### Supplied passage
Health journey… (with links to reliable articles to explain medical terms and conditions)

I would love to be able to say I eat healthily and exercise every single day and for the most part I do (more or less). However, there are days (and sometimes a week or two) whereby I just don’t.

There are so many articles, books, blog posts, Instagram stories of fit, healthy and fabulous people trying to inspire us to live a better and healthier lifestyle. Some of the thoughts and images are both inspirational and sometimes discouraging as they portray a certain perfection that is not necessarily attainable. Then you have the posts of “real” images – which are better, but still.

I’m kind of one of them. Sort of. I try to show and maintain a fit and healthy image and lifestyle, I try to be relatable and real. I don’t follow any particular “diet” as I find they are limited in nutritional value and primarily set people up for failure. You can follow most diets and achieve weight loss (not necessarily an improvement in your health, unless you need to lose weight for weight related diseases such as metabolic syndrome, cardiovascular disease and/or type II diabetes).

### Brief A
Answer these questions about the health journey post:
(i) Which posts does the writer call better, "but still"?
(ii) What two reasons does the writer give for not following any particular diet?
(iii) Which weight-related diseases are named?
### Brief B
Reproduce the health journey post word for word, from "There are so" to "type II diabetes).".
### Brief C
Write the next paragraph of the health journey post, continuing after its final sentence.

### Recorded information
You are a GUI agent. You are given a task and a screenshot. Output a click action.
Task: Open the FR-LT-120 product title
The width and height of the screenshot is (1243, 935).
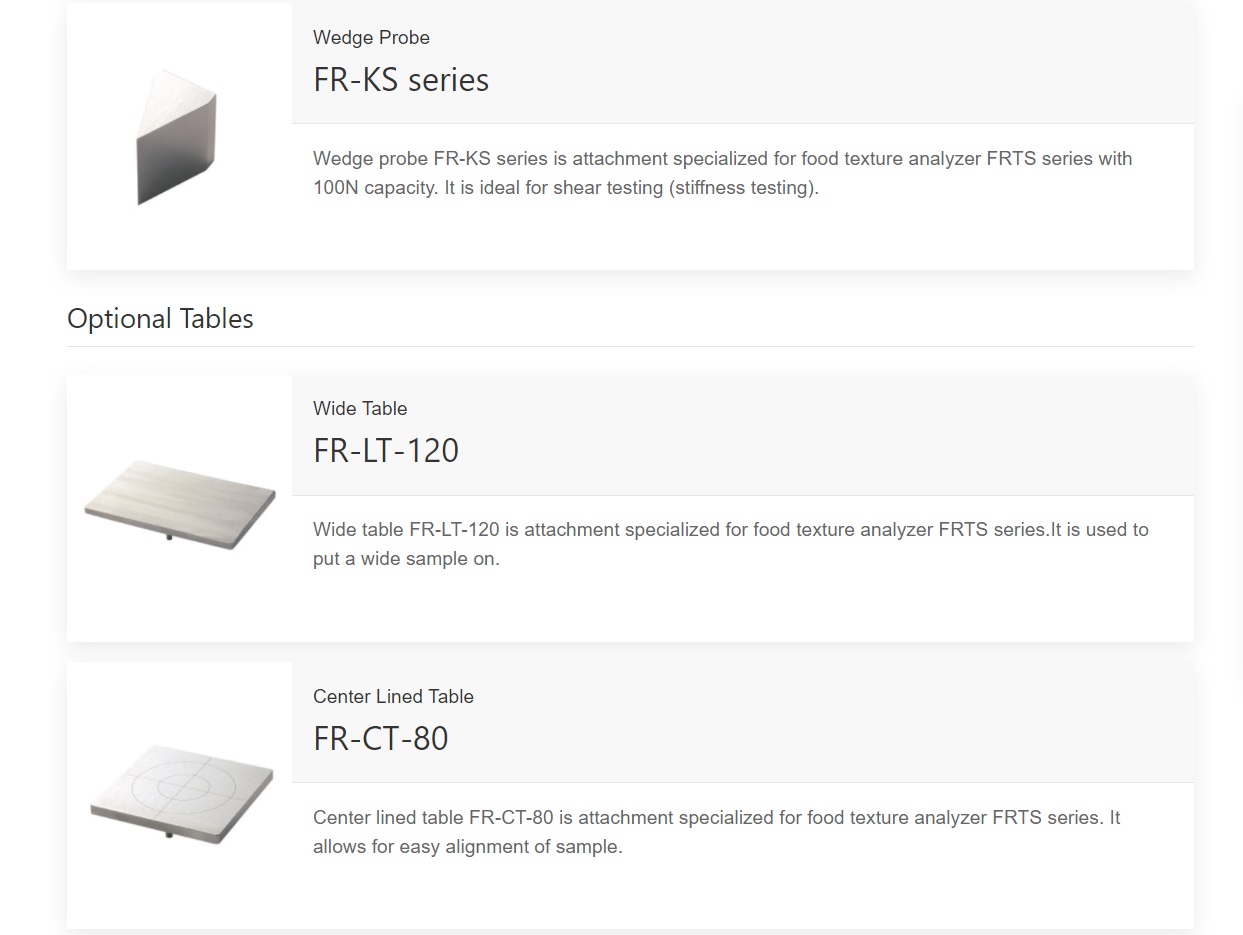click(386, 451)
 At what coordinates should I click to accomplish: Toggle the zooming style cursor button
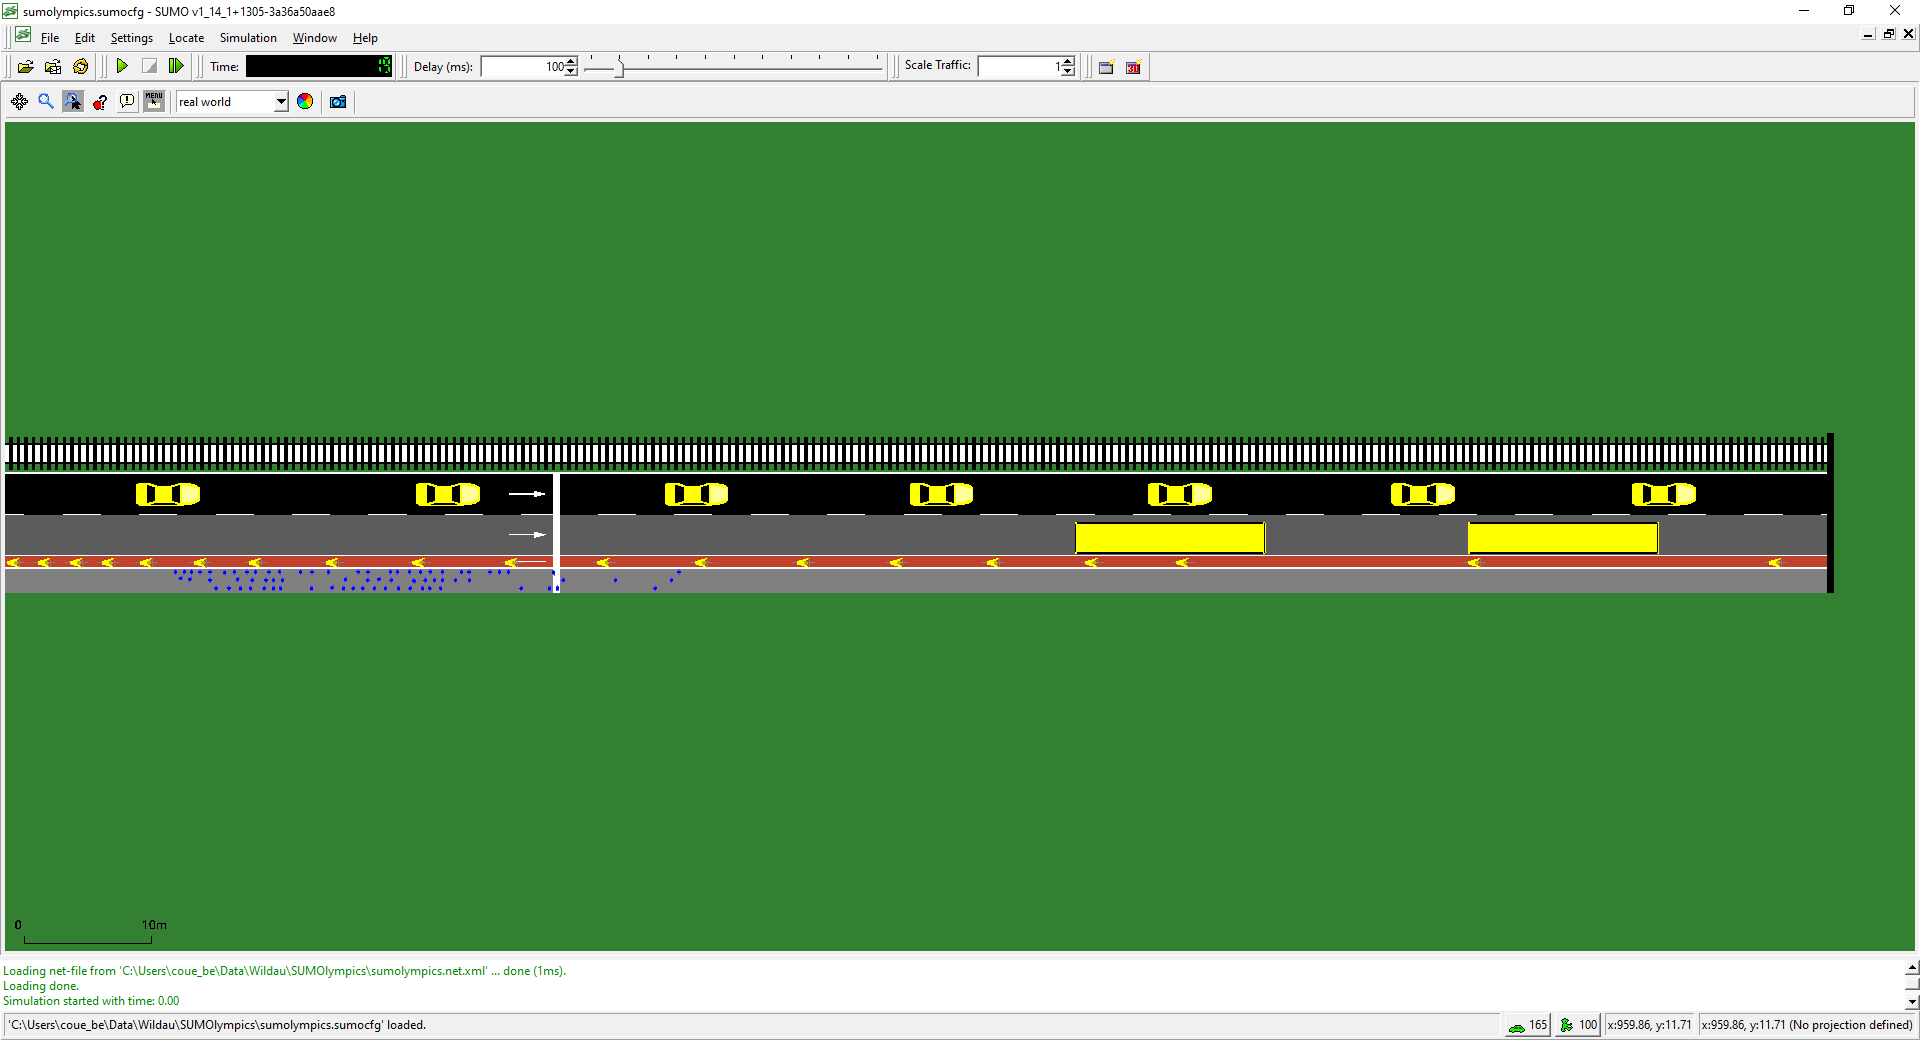(x=73, y=102)
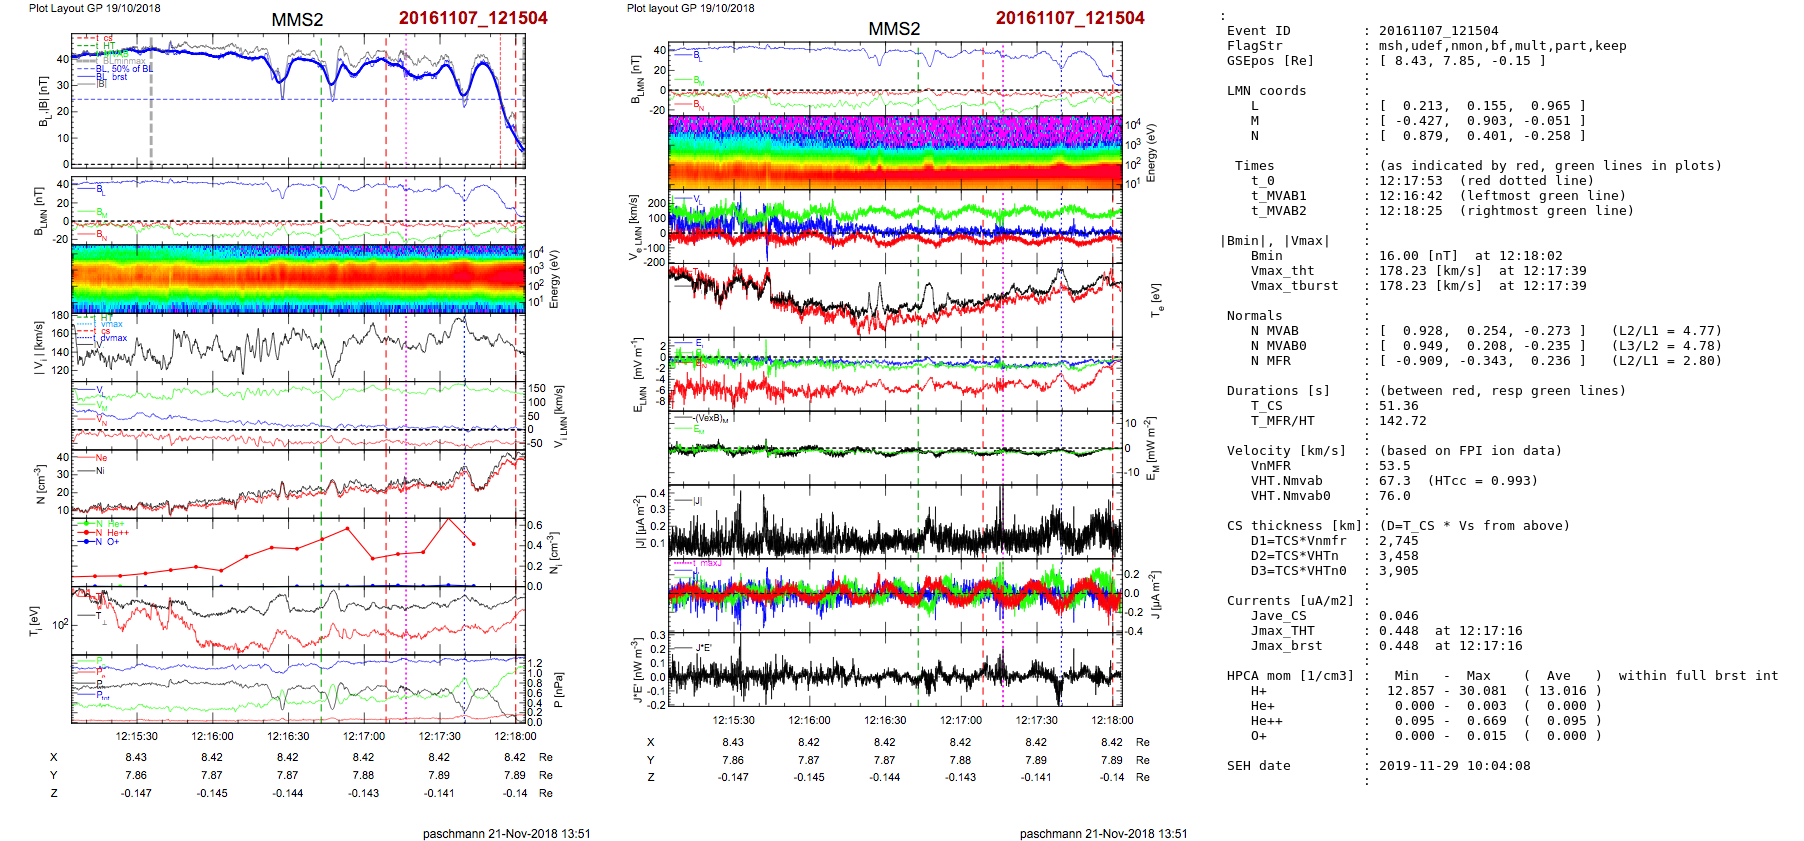1804x841 pixels.
Task: Click the LMN coords heading
Action: [1266, 91]
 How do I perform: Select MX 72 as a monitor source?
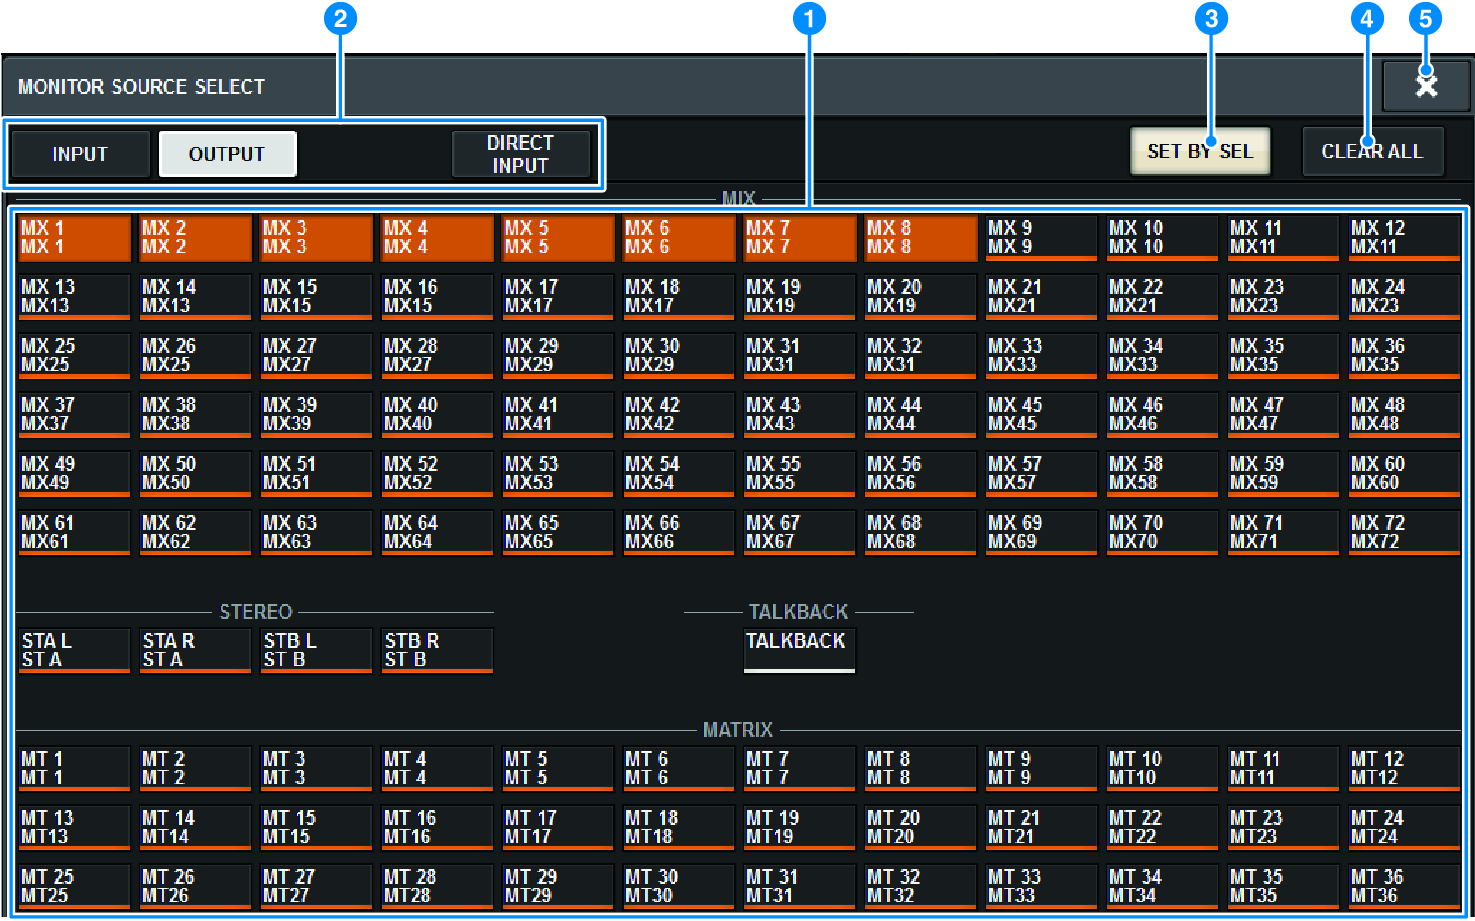tap(1403, 532)
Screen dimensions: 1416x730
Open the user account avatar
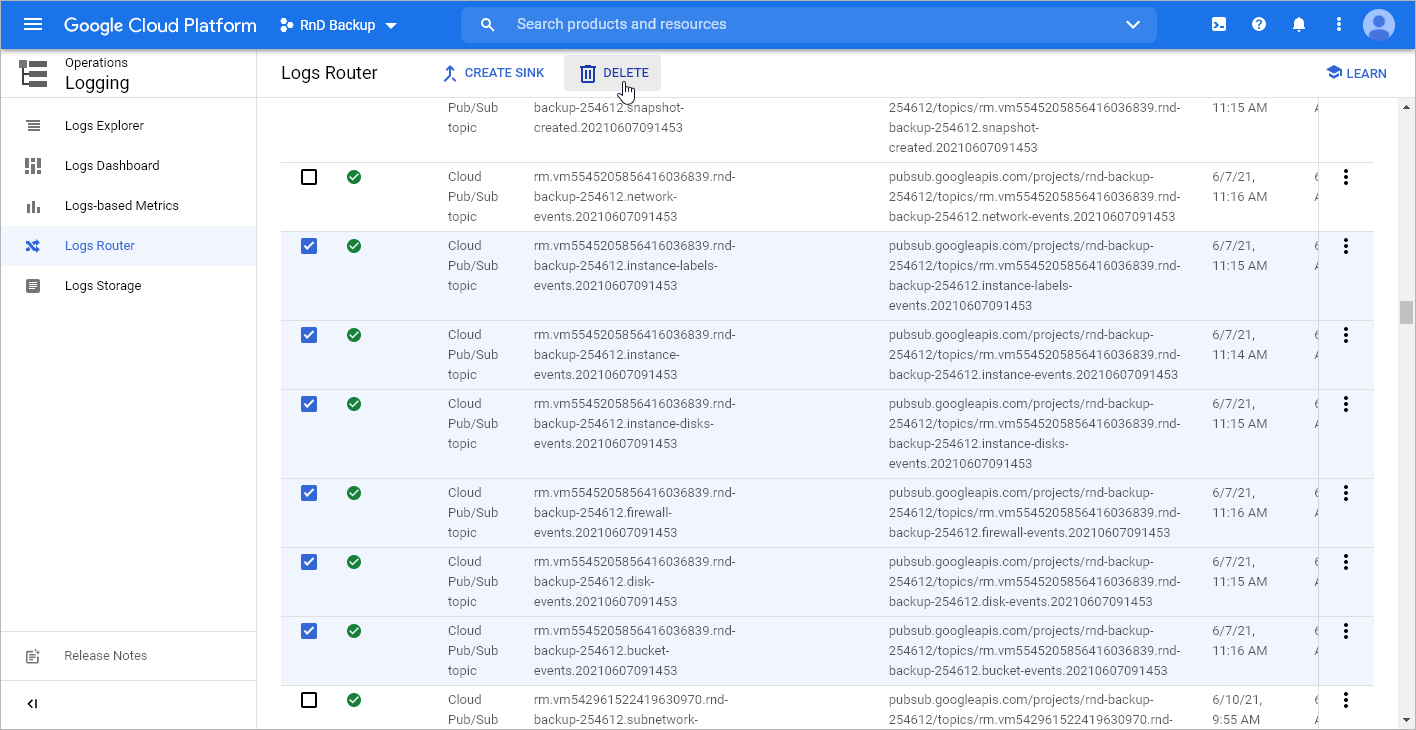click(1378, 25)
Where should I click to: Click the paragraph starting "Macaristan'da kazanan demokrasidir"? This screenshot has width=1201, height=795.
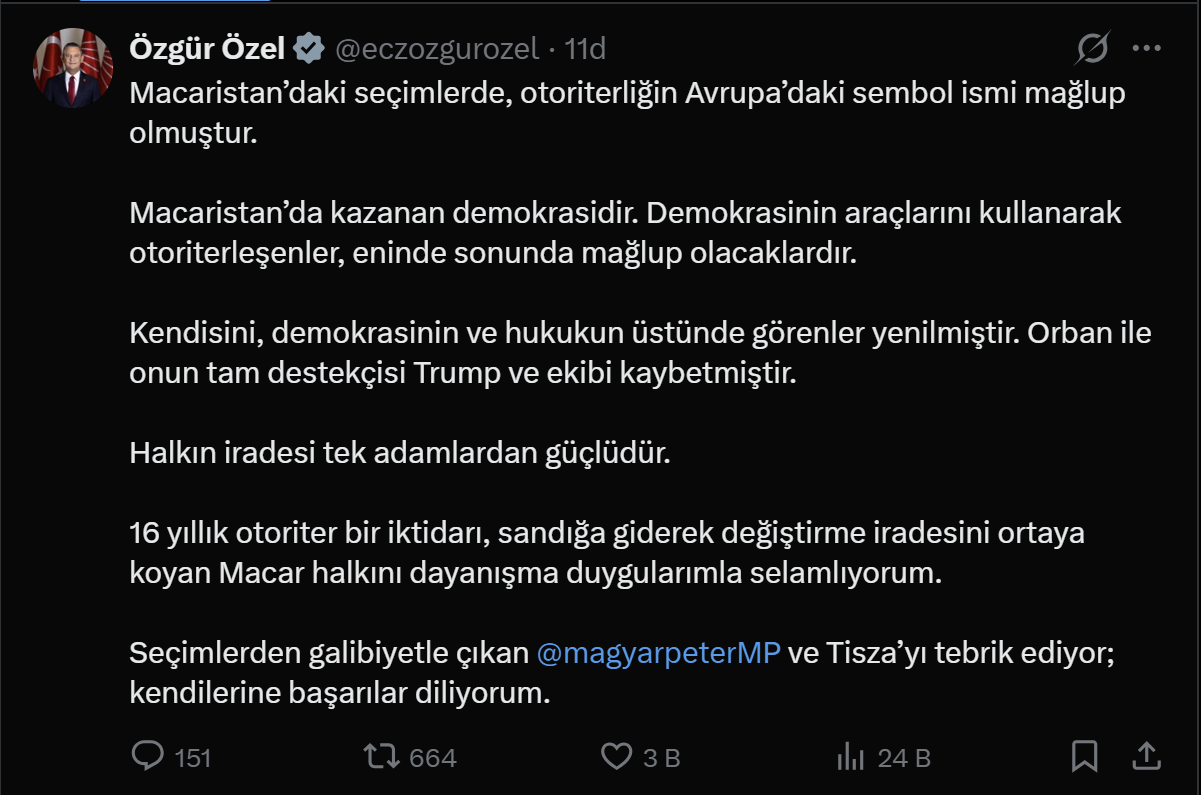(626, 233)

### Answer box A
(i) The posts of "real" images.
(ii) Diets are limited in nutritional value and primarily set people up for failure.
(iii) Metabolic syndrome, cardiovascular disease and/or type II diabetes.

### Answer box B
There are so many articles, books, blog posts, Instagram stories of fit, healthy and fabulous people trying to inspire us to live a better and healthier lifestyle. Some of the thoughts and images are both inspirational and sometimes discouraging as they portray a certain perfection that is not necessarily attainable. Then you have the posts of “real” images – which are better, but still.

I’m kind of one of them. Sort of. I try to show and maintain a fit and healthy image and lifestyle, I try to be relatable and real. I don’t follow any particular “diet” as I find they are limited in nutritional value and primarily set people up for failure. You can follow most diets and achieve weight loss (not necessarily an improvement in your health, unless you need to lose weight for weight related diseases such as metabolic syndrome, cardiovascular disease and/or type II diabetes).

### Answer box C
However, most diets are self limiting and not designed to be ongoing. Especially if they are particularly restrictive, most people will either get fed up with following the diet, start craving the foods that caused their ill health in the first place or stop when they have reached a goal weight. Then go back to how it used to be and wonder why the diet hasn’t worked long term.

I’ve always said that however you eat for health, good nutrition needs to be your actual lifestyle. Your day to day eating plan, exercise regimen and how you live your life will govern your best health outcomes.

Which is why I puzzle my own self when I have days where I either eat way too much or pick up something at the store that is nutritionally unsound (crap, rubbish, junk food). I know most health promoters talk about cheat meals or treats and yes, that is all well and good. But I’m talking more about just sabotaging your own health plan and goals.

I know for me personally I need to maintain a certain body weight, I know 100% that if I go over a certain weight my blood pressure starts creeping up. High blood pressure and heart disease is in my family – inherited and genetically based.

My father had heart disease and had his first heart attack in his early 50s, he also had a stroke in his 60s and a quadruple heart bypass surgery in his early/mid 60s.

Both my sisters have early signs of heart disease. They have both been on blood pressure medication since their late 40s, cholesterol lowering meds since their early 50s and the older one is also on angina medication. So I am mindful of my family history and genetic predisposition, so I have always maintained my health and fitness levels.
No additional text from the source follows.